I don’t always immediately read my professional journal cover to cover upon its arrival (shhhh!–don’t tell my boss, she thinks I’m super competent, OK, pretty competent. . .). I’d rather get tangled up a novel, get in my car and put on yet another award-winning car concert performance–it’s really too bad I don’t have a better singing voice because I BRING IT when tooling around town in my shiny, black concert stage (AKA Ford Edge), or feed the YouTube binge watching habit I’ve recently taken up. The American Speech-Language Hearing Association Leader is something I should attend to more carefully than I do generally, but specifically this issue smacked me upside the head today.

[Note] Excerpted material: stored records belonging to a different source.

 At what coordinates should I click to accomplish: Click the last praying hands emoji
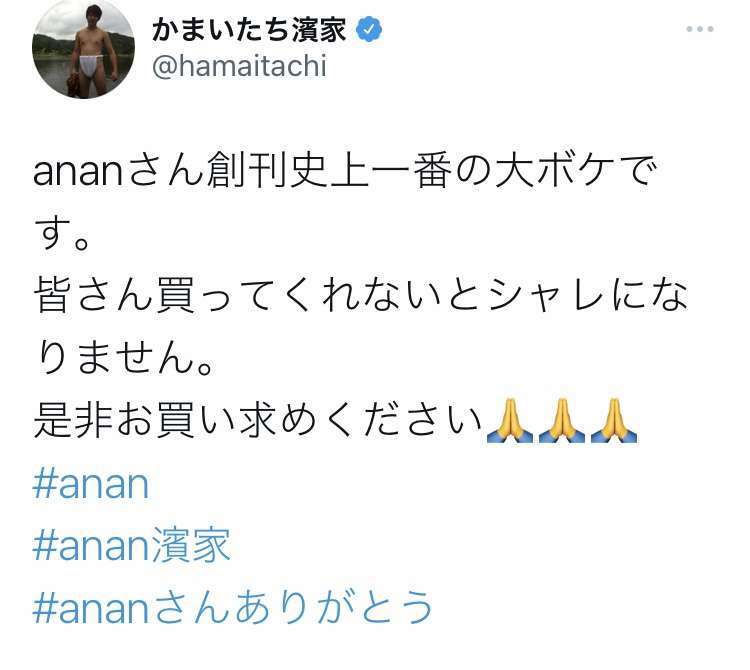pos(614,420)
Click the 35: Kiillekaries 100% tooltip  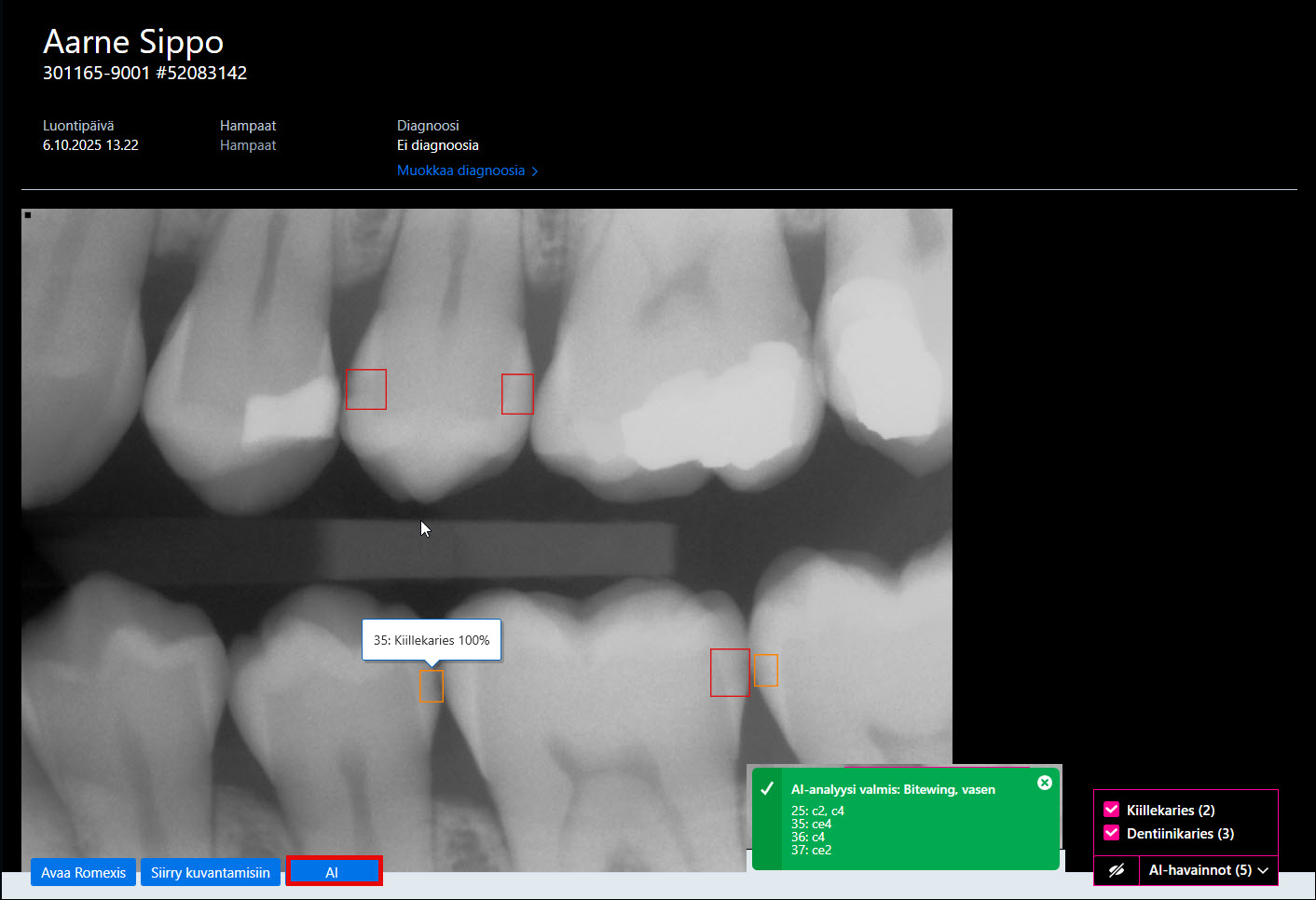point(432,640)
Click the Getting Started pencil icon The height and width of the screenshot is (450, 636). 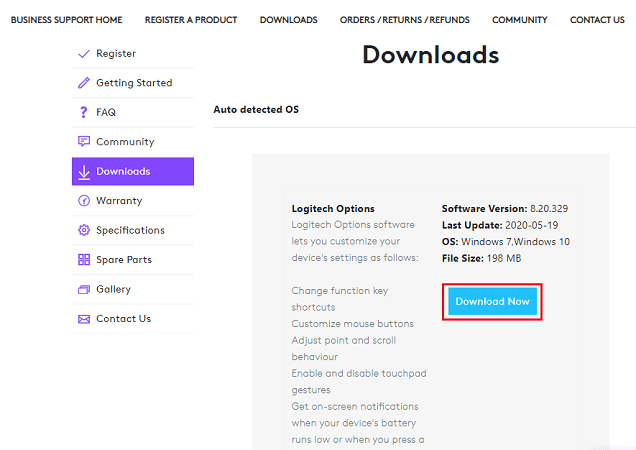tap(84, 83)
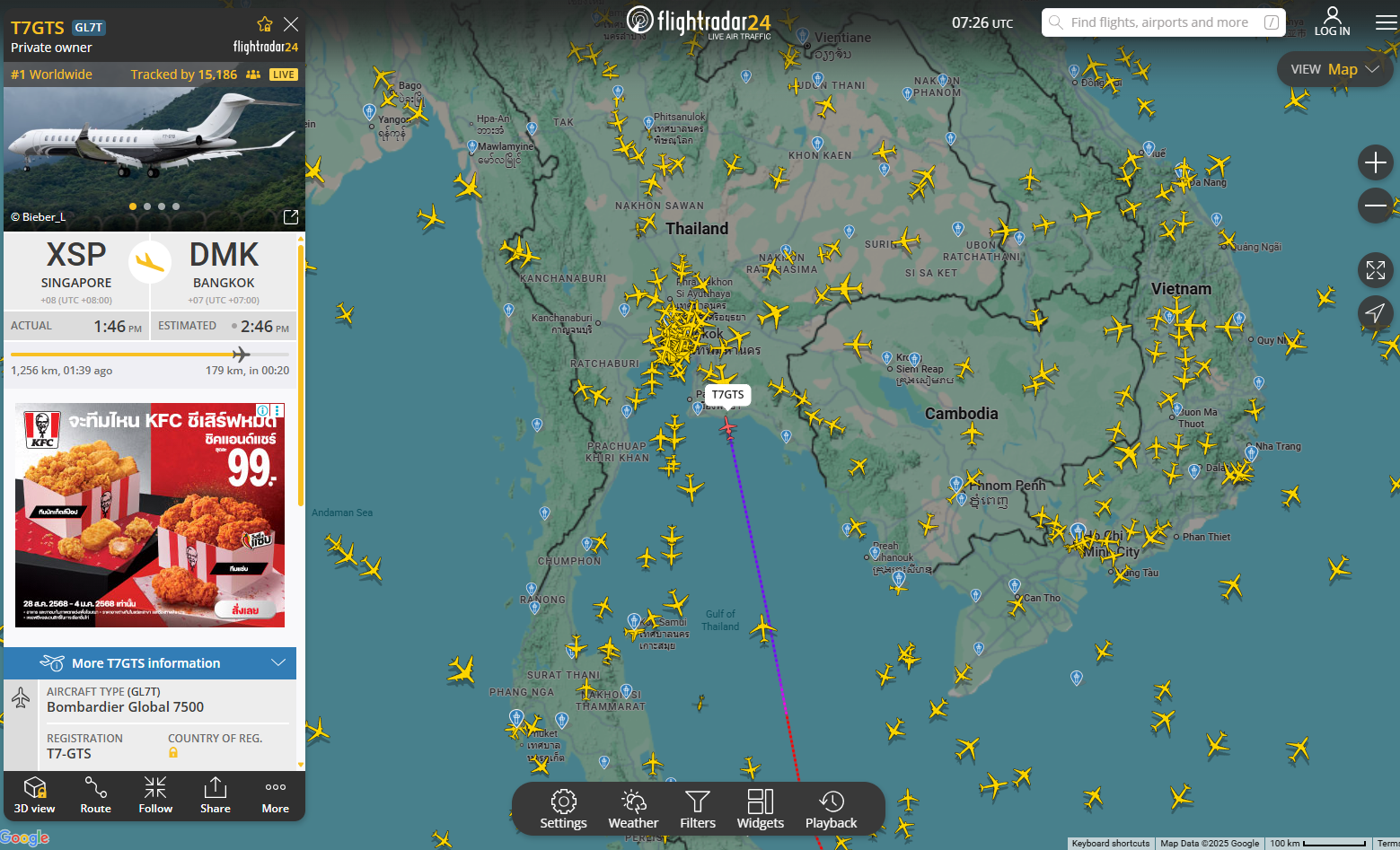1400x850 pixels.
Task: Share this flight
Action: pos(216,794)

In it, I read an article about young people with autism spectrum disorder. It detailed underemployment, inadequate support services in the post-secondary education world, social isolation, concomitant mental health issues, and under-education. With the exponentially increased incidence and prevalence rates of autism spectrum disorders, much public awareness has been campaigned for and achieved for people with ASD, especially over the last decade. Parents and professionals, celebrities and television networks are upping the public’s awareness. This is a very good thing. People fear what they do not understand, and these days, a little understanding can go a long way, wouldn’t you agree? People in general seem a bit less fearful of ASD than they may have in recent memory, and people seem kinder, maybe more accepting, less judgmental. But what the hell does this have to do with me and the ever-cheerful tale I tell here? This: It made me consider these “under” kinds of things with a glance toward my son’s future. Will he feel isolated if his mobility becomes compromised? Will he suffer psychological trauma like depression? Will he find college too difficult to navigate? What kind of education track or occupation will he seek? Will he be in pain? (a STAB to his mother’s heart on this one–I bet you can probably feel that blade from wherever you’re reading.)

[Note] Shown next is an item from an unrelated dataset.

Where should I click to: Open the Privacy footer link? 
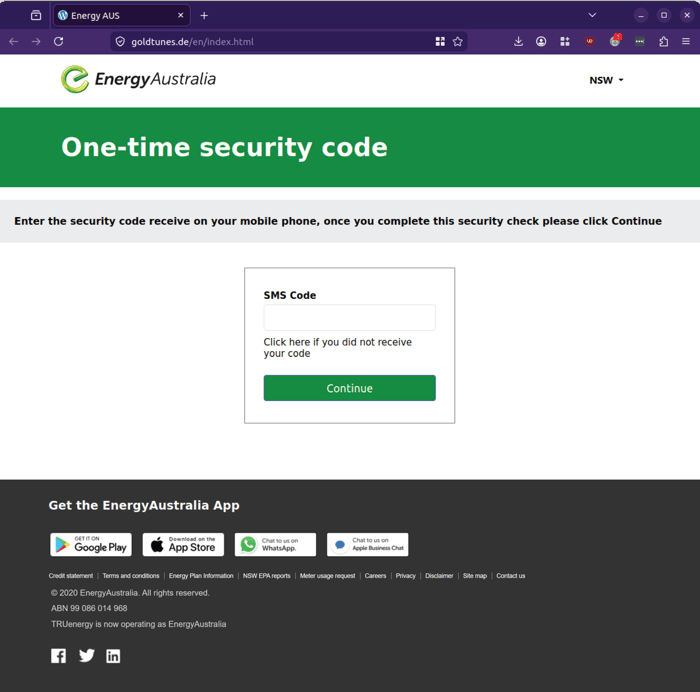pyautogui.click(x=405, y=576)
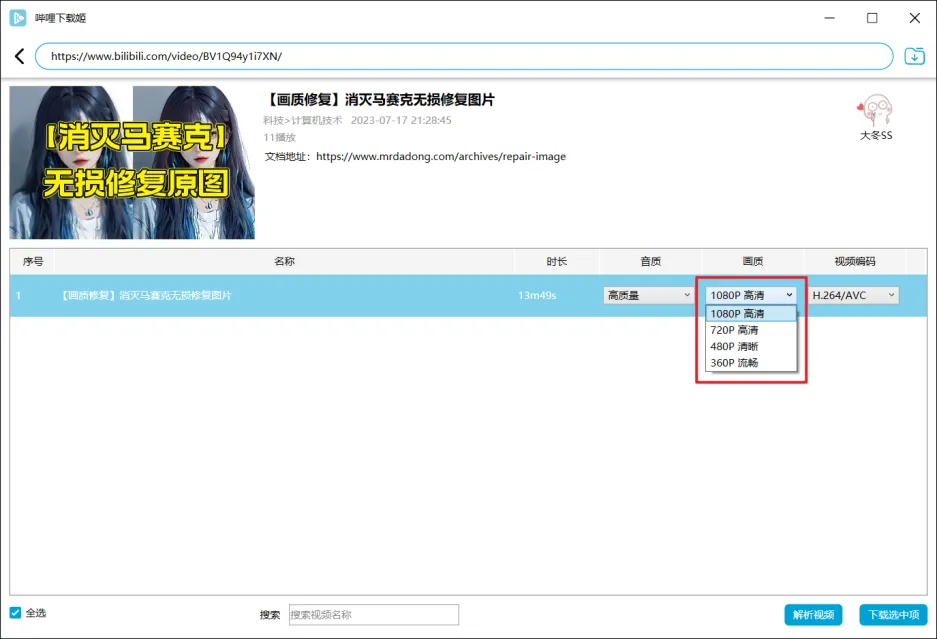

Another article discussed the role of the speech-language pathologist in counseling a patient’s caregiver to improve treatment outcomes. It included a pretty little table with the banner “Stage of patient’s diagnosis or injury” in increments of 0-18 months, 18 months-5 years and more than 5 years across the top. I don’t quite know why I was so dismayed at reading these attributes. Oh yeah, yeah I do. Because they are talking about ME now, a 0-18 month-er. I fit that stinkin’ profile. I couldn’t read this article from a professional perspective; I only saw myself as the “caregiver.” Hell, I’m not even “mom” here, I’m a caregiver. I kinda wanted to pout, go insert my clearest, most high-quality earbuds, turn my iPhone volume limiter OFF, and let someone’s acoustic guitar wrap me up as I lay on my bed in mom contemplation on this cloudy, cool day. Instead, a song about repairing your broken heart with duct tape came on shuffle, and I bust out dancing. I love when my iPod is omniscient!